**TEXTAUSZUG:**

■ ■ ■ ■ ■ ■ ■

Grundrechte können auch in sonstigen Gesetzen enthalten oder durch völkerrechtliche Verträge vereinbart sein. So stellt etwa die Europäische Menschenrechtskonvention einen völkerrechtlichen Vertrag dar, welcher Grundrechte beinhaltet. Die Charta der Grundrechte der Europäischen Union ist am 1. Dezember 2009 - mit Inkrafttreten des Vertrages von Lissabon - in Kraft gesetzt worden.

Teilweise werden Grundrechte auch nur aus allgemeinen Rechtsprinzipien abgeleitet. So erkannte das schweizerische Bundesgericht bis zum Inkrafttreten der Bundesverfassung von 1999 ungeschriebene Grundrechte an.

Verhältnis Grundrechte und Menschenrechte

Die Entwicklung der Grundrechte ist eng mit der Idee der Menschenrechte verbunden. Die Menschenrechtsidee wiederum findet ihre philosophischen Wurzeln in der Idee des Naturrechts, wonach es „Rechtsgrundsätze gibt, die stärker sind als jedes positive Recht“ (Radbruch). Das deutsche Grundgesetz bezieht sich auf diese Zusammenhänge, indem es das Bekenntnis des deutschen Volkes zu „unverletzlichen und unveräußerlichen Menschenrechten“ enthält (Art. 1 Abs. 2 GG), und als Konsequenz hieraus alle Staatsgewalt an die nachfolgenden Grundrechte „als unmittelbar geltendes Recht“ bindet (Art. 1 Abs. 3 GG). In ihrer heutigen Ausprägung sind die Grundrechte des Grundgesetzes also Teil des durch Rechtsetzung entstandenen Rechts (positives Recht).

■ ■ ■ ■ ■ ■ ■

**DATENABSCHNITT:**
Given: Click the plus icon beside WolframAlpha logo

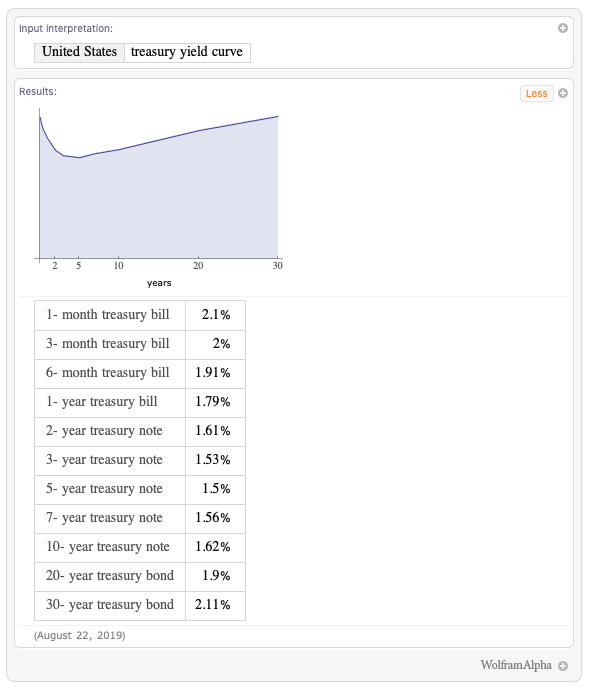Looking at the screenshot, I should [x=563, y=666].
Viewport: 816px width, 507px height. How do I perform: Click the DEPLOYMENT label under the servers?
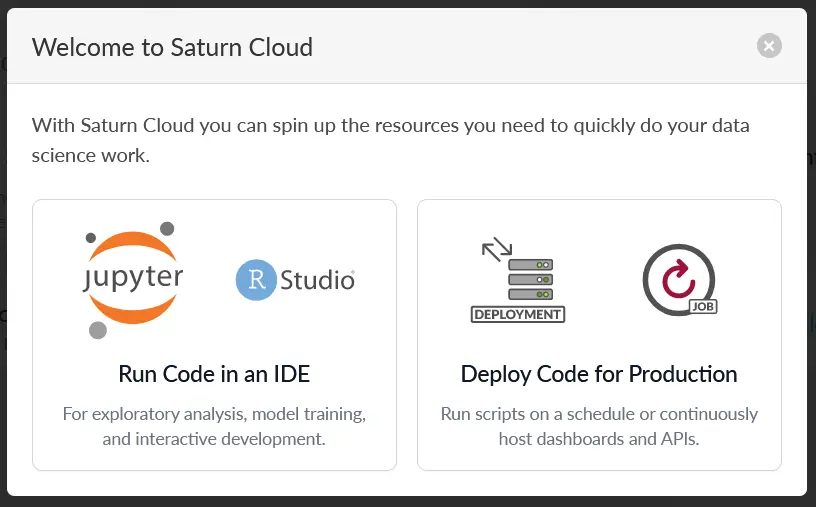tap(517, 314)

■ ■ ■ ■ ■ ■ ■

**ARBEITSAUFTRAG 1:** Kopiere aus dem Textauszug wortgetreu die Passage zwischen „Grundrechte können auch“ und „ungeschriebene Grundrechte an.“, beide eingeschlossen.
**ARBEITSAUFTRAG 2:** Weshalb bindet das Grundgesetz laut dem Textauszug alle Staatsgewalt an die Grundrechte? Erkläre es in ein bis drei Sätzen.
**ARBEITSAUFTRAG 3:** Wann wurde die Charta der Grundrechte der Europäischen Union laut dem Textauszug in Kraft gesetzt?
Stütze dich dabei allein auf den Textauszug.

**LÖSUNG 1:**
Grundrechte können auch in sonstigen Gesetzen enthalten oder durch völkerrechtliche Verträge vereinbart sein. So stellt etwa die Europäische Menschenrechtskonvention einen völkerrechtlichen Vertrag dar, welcher Grundrechte beinhaltet. Die Charta der Grundrechte der Europäischen Union ist am 1. Dezember 2009 - mit Inkrafttreten des Vertrages von Lissabon - in Kraft gesetzt worden.

Teilweise werden Grundrechte auch nur aus allgemeinen Rechtsprinzipien abgeleitet. So erkannte das schweizerische Bundesgericht bis zum Inkrafttreten der Bundesverfassung von 1999 ungeschriebene Grundrechte an.

**LÖSUNG 2:** Das Grundgesetz enthält in Art. 1 Abs. 2 das Bekenntnis des deutschen Volkes zu „unverletzlichen und unveräußerlichen Menschenrechten“. Als Konsequenz daraus bindet es in Art. 1 Abs. 3 alle Staatsgewalt an die nachfolgenden Grundrechte „als unmittelbar geltendes Recht“.

**LÖSUNG 3:** Am 1. Dezember 2009, mit dem Inkrafttreten des Vertrages von Lissabon.